- **STATED EXERCISE**: Rewrite the records below with every "Focus" swapped for "Select" and nothing else altered. Omit the pictures from your answer.

(Document and screenshot pointing entries)
** Start **
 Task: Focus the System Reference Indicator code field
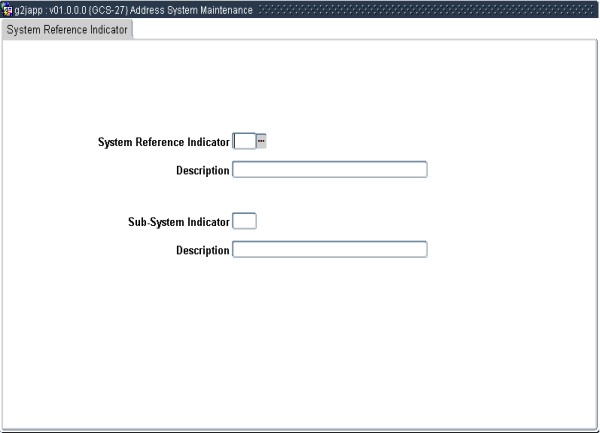[243, 142]
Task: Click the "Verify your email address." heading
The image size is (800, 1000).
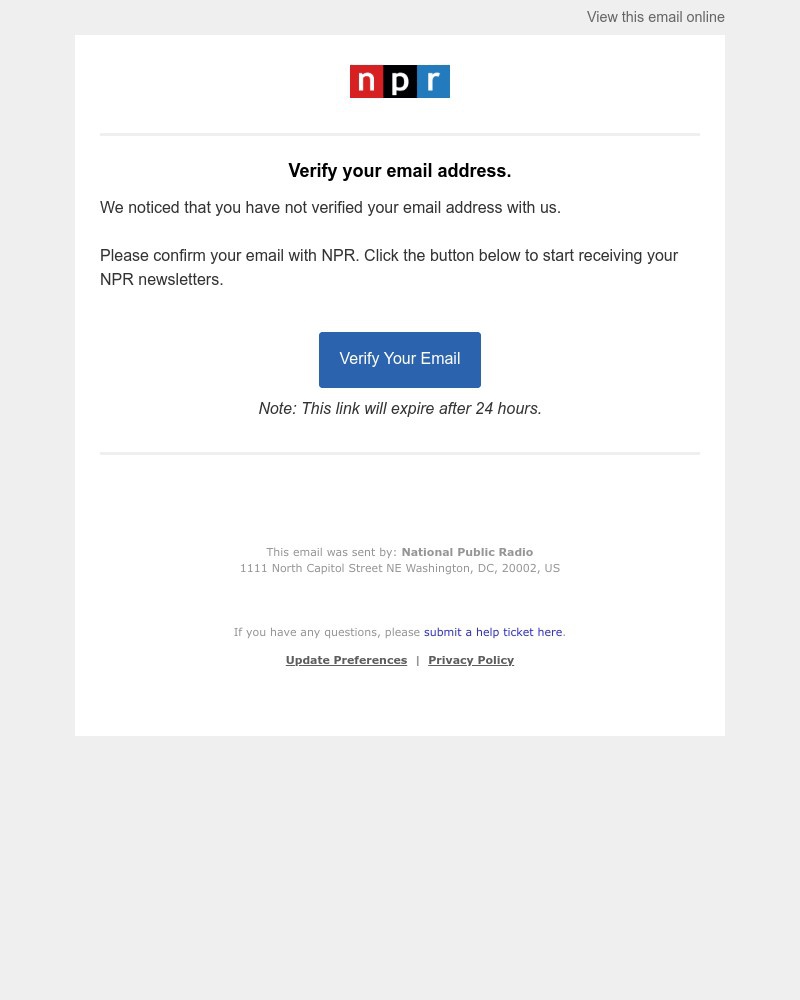Action: point(400,171)
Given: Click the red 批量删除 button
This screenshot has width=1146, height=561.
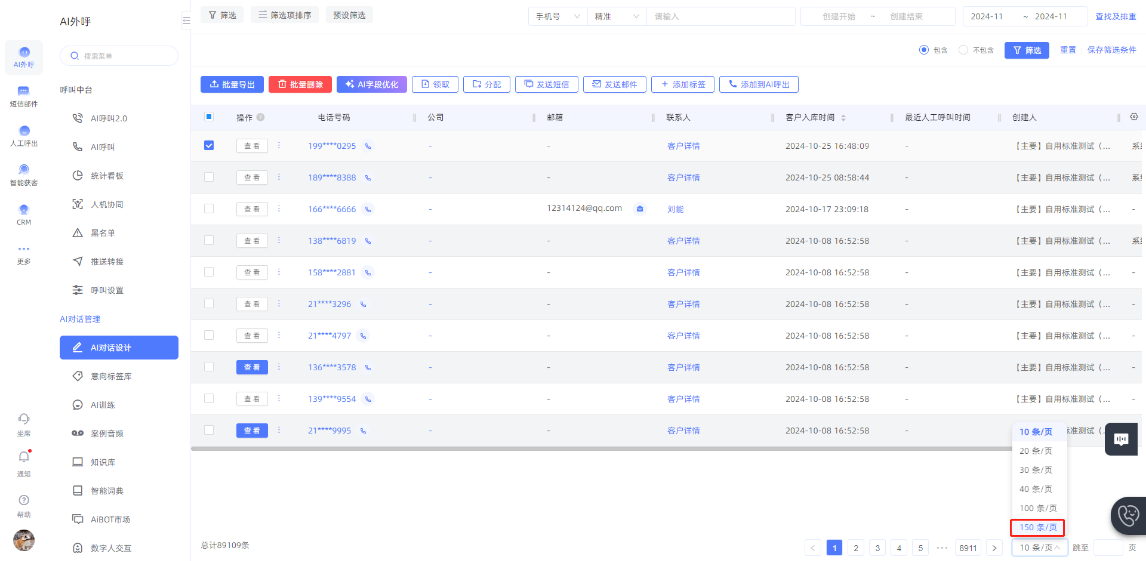Looking at the screenshot, I should pyautogui.click(x=300, y=85).
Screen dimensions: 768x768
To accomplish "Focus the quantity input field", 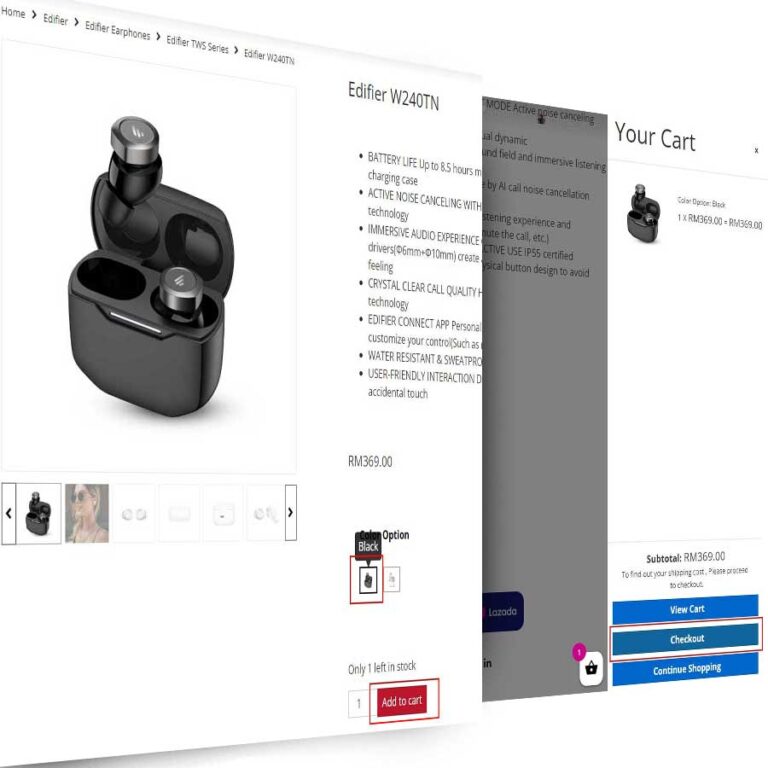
** End **
- **TASK RESULT**:
 Task: Select the System Reference Indicator code field
[243, 142]
Task: Click the "Verify your email address." heading
The image size is (800, 1000).
Action: point(400,171)
Given: Click the red 批量删除 button
This screenshot has width=1146, height=561.
Looking at the screenshot, I should pyautogui.click(x=300, y=85).
Screen dimensions: 768x768
To accomplish "Select the quantity input field", 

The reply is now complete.